▶ YOUR GOAL
Rewrite the items below with every "computer-use agent" changed to "screen-navigation agent" and nothing else altered.

▶ DATASET EXCERPTS
---*---
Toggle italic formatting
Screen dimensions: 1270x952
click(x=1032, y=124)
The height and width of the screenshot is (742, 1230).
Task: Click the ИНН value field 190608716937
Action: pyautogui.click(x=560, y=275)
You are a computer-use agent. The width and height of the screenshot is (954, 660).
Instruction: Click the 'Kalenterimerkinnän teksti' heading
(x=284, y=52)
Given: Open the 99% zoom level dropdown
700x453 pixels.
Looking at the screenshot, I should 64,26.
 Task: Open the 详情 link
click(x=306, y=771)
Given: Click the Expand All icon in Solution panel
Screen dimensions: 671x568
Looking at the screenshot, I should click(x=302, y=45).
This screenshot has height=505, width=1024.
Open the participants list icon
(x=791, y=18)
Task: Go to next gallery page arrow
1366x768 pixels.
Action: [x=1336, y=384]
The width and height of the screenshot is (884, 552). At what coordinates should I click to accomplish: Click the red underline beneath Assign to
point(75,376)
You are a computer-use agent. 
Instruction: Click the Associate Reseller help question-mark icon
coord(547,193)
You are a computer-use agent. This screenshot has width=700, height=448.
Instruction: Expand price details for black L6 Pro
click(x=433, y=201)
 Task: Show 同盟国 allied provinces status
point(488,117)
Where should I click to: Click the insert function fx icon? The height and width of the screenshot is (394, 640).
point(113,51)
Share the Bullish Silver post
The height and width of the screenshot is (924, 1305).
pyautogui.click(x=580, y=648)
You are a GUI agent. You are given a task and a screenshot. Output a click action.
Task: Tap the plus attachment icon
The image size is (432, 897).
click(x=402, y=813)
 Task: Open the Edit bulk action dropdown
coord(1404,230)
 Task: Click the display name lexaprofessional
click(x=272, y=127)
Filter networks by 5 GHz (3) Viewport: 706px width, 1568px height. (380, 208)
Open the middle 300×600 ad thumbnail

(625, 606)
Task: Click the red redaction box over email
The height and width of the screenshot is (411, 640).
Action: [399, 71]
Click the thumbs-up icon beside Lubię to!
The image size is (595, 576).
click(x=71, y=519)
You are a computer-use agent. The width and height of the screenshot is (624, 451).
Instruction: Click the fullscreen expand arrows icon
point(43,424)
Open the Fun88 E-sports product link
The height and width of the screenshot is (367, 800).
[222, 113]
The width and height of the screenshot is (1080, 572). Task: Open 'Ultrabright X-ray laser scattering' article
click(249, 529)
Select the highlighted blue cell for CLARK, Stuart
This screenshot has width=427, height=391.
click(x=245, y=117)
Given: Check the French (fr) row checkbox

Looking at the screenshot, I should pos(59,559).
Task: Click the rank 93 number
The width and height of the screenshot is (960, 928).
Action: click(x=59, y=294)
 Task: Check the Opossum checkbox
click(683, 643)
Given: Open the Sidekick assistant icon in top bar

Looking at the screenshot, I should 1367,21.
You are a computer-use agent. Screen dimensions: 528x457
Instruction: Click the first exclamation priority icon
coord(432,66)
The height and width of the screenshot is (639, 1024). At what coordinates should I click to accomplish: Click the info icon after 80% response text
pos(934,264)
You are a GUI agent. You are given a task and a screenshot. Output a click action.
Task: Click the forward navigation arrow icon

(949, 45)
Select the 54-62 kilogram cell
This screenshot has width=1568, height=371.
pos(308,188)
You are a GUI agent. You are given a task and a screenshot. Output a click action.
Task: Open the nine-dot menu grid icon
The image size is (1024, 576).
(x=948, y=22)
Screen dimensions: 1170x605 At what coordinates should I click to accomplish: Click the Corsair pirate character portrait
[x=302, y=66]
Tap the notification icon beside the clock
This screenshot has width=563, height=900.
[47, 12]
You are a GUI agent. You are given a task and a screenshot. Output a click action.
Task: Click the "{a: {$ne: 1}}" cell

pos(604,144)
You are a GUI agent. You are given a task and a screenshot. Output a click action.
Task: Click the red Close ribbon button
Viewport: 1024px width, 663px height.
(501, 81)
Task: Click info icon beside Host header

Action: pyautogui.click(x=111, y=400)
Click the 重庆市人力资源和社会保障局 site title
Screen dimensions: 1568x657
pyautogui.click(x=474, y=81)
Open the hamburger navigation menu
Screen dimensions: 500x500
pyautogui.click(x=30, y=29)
---*---
▶ COMPLETED TASK
Toggle italic formatting
Screen dimensions: 1270x952
click(x=1032, y=124)
The height and width of the screenshot is (742, 1230).
Task: Click the ИНН value field 190608716937
Action: pyautogui.click(x=560, y=275)
You are a screen-navigation agent. The width and height of the screenshot is (954, 660).
Instruction: Click the 'Kalenterimerkinnän teksti' heading
(x=284, y=52)
Given: Open the 99% zoom level dropdown
700x453 pixels.
Looking at the screenshot, I should 64,26.
 Task: Open the 详情 link
click(x=306, y=771)
Given: Click the Expand All icon in Solution panel
Screen dimensions: 671x568
Looking at the screenshot, I should click(x=302, y=45).
This screenshot has height=505, width=1024.
Open the participants list icon
(x=791, y=18)
Task: Go to next gallery page arrow
1366x768 pixels.
Action: [x=1336, y=384]
The width and height of the screenshot is (884, 552). At what coordinates should I click to accomplish: Click the red underline beneath Assign to
point(75,376)
You are a screen-navigation agent. 
Instruction: Click the Associate Reseller help question-mark icon
coord(547,193)
You are a screen-navigation agent. This screenshot has width=700, height=448.
Instruction: Expand price details for black L6 Pro
click(x=433, y=201)
 Task: Show 同盟国 allied provinces status
point(488,117)
Where should I click to: Click the insert function fx icon? The height and width of the screenshot is (394, 640).
point(113,51)
Share the Bullish Silver post
The height and width of the screenshot is (924, 1305).
pyautogui.click(x=580, y=648)
You are a GUI agent. You are given a task and a screenshot. Output a click action.
Task: Tap the plus attachment icon
The image size is (432, 897).
click(x=402, y=813)
 Task: Open the Edit bulk action dropdown
coord(1404,230)
 Task: Click the display name lexaprofessional
click(x=272, y=127)
Filter networks by 5 GHz (3) Viewport: 706px width, 1568px height. (380, 208)
Open the middle 300×600 ad thumbnail

(625, 606)
Task: Click the red redaction box over email
The height and width of the screenshot is (411, 640).
Action: [399, 71]
Click the thumbs-up icon beside Lubię to!
The image size is (595, 576).
click(x=71, y=519)
You are a screen-navigation agent. The width and height of the screenshot is (624, 451).
Instruction: Click the fullscreen expand arrows icon
point(43,424)
Open the Fun88 E-sports product link
The height and width of the screenshot is (367, 800).
[222, 113]
The width and height of the screenshot is (1080, 572). Task: Open 'Ultrabright X-ray laser scattering' article
click(249, 529)
Select the highlighted blue cell for CLARK, Stuart
This screenshot has width=427, height=391.
click(x=245, y=117)
Given: Check the French (fr) row checkbox

Looking at the screenshot, I should pos(59,559).
Task: Click the rank 93 number
The width and height of the screenshot is (960, 928).
Action: click(x=59, y=294)
 Task: Check the Opossum checkbox
click(683, 643)
Given: Open the Sidekick assistant icon in top bar

Looking at the screenshot, I should 1367,21.
You are a screen-navigation agent. Screen dimensions: 528x457
Instruction: Click the first exclamation priority icon
coord(432,66)
The height and width of the screenshot is (639, 1024). At what coordinates should I click to accomplish: Click the info icon after 80% response text
pos(934,264)
You are a GUI agent. You are given a task and a screenshot. Output a click action.
Task: Click the forward navigation arrow icon

(949, 45)
Select the 54-62 kilogram cell
This screenshot has width=1568, height=371.
pos(308,188)
You are a GUI agent. You are given a task and a screenshot. Output a click action.
Task: Open the nine-dot menu grid icon
The image size is (1024, 576).
(x=948, y=22)
Screen dimensions: 1170x605 At what coordinates should I click to accomplish: Click the Corsair pirate character portrait
[x=302, y=66]
Tap the notification icon beside the clock
This screenshot has width=563, height=900.
[47, 12]
You are a GUI agent. You are given a task and a screenshot. Output a click action.
Task: Click the "{a: {$ne: 1}}" cell

pos(604,144)
You are a GUI agent. You are given a task and a screenshot. Output a click action.
Task: Click the red Close ribbon button
Viewport: 1024px width, 663px height.
(501, 81)
Task: Click info icon beside Host header

Action: pyautogui.click(x=111, y=400)
Click the 重庆市人力资源和社会保障局 site title
Screen dimensions: 1568x657
pyautogui.click(x=474, y=81)
Open the hamburger navigation menu
Screen dimensions: 500x500
pyautogui.click(x=30, y=29)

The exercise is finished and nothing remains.